Not co-incidentally, the next location of the tour is the Nigerian High Commission, where out top-hatted chaperones explain a little more about Saro-Winka's story and the ensuing international furore, before finishing the tour with a visit to the building which, until recently, was the headquarters of the UK's Department of Energy and Climate Change. It was big news when one of Teresa May's first actions on 'winning' the UK Prime Ministership was to absorb the 8-year-old department into the Department for Business, Innovation and Skills to form the ominously-named Department for Business, Energy and Industrial Strategy, following the lead of countries like Australia in erasing the implicit acknowledgement that climate change exists, and therefore also erasing any potential liability. Not only did it seem to represent a denial of the prominence of Climate Change in government policy, it also took away the potential for the department to extend its operations, apparently mainly limited to decommissioning nuclear sites.
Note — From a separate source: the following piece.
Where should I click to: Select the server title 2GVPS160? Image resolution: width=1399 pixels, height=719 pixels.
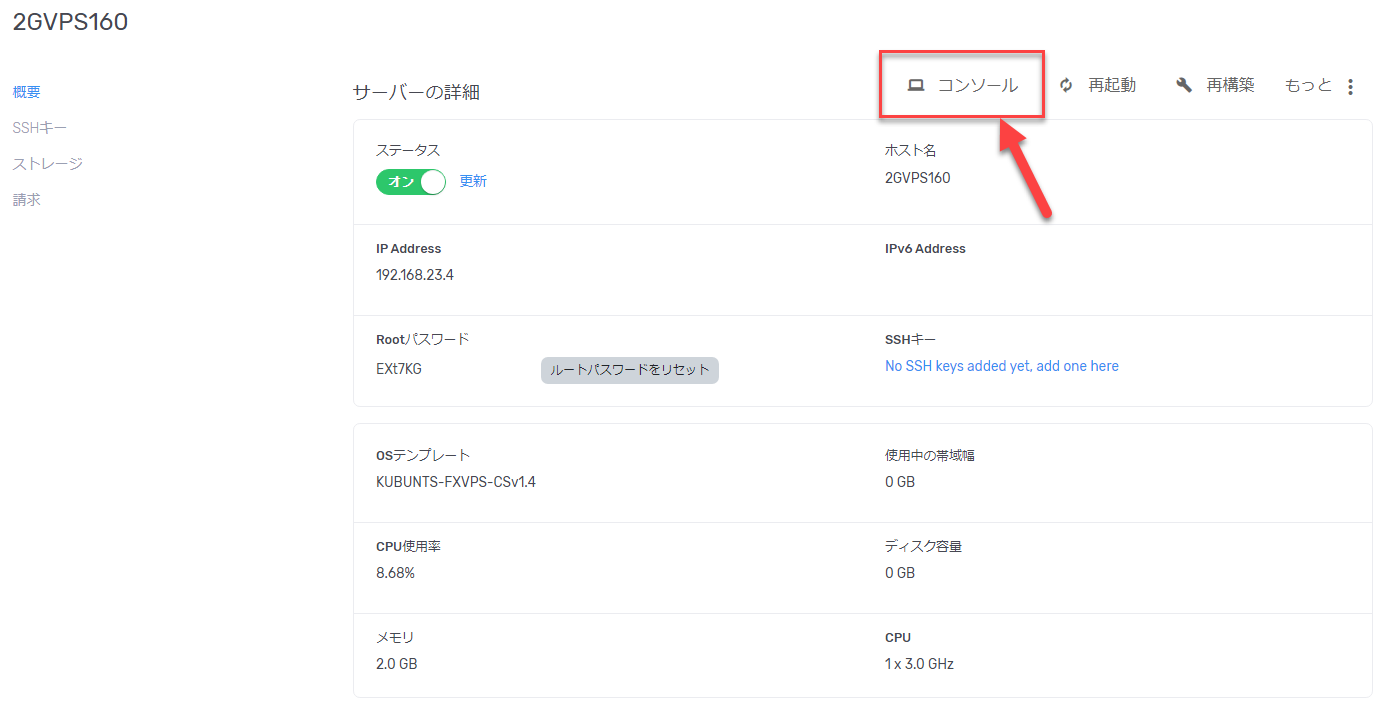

The tour can only touch the surface of some of these issues, but nevertheless, as I broke off at the completion of the tour to do some fairly cynical sightseeing in London's centre, I was aware of my newly-informed gaze. As someone who has always looked at the buildings of London (and not only London) with a degree of suspicion about what they actually are - what their history actually is, what people are actually doing in there - the choice of Occupy Tours to equip us with the history and significance of some of these buildings can only be a good thing. At best, it's a reminder that the strength of human beings working together to overcome the embedded violence of the global system, here represented by the monument of architecture.
At worst, it makes you feel a little less alone in the overwhelming worldscape we are now in.
Other locations include the Tate Modern, the Coin Street Co-Op and the Thames.
Occupy London: Energy Tour guides include Chaitanya Kumar, Alice Rose Bell, Max Wakefield and Sophie Neuburg.
Occupy Tours runs monthly throughout the year.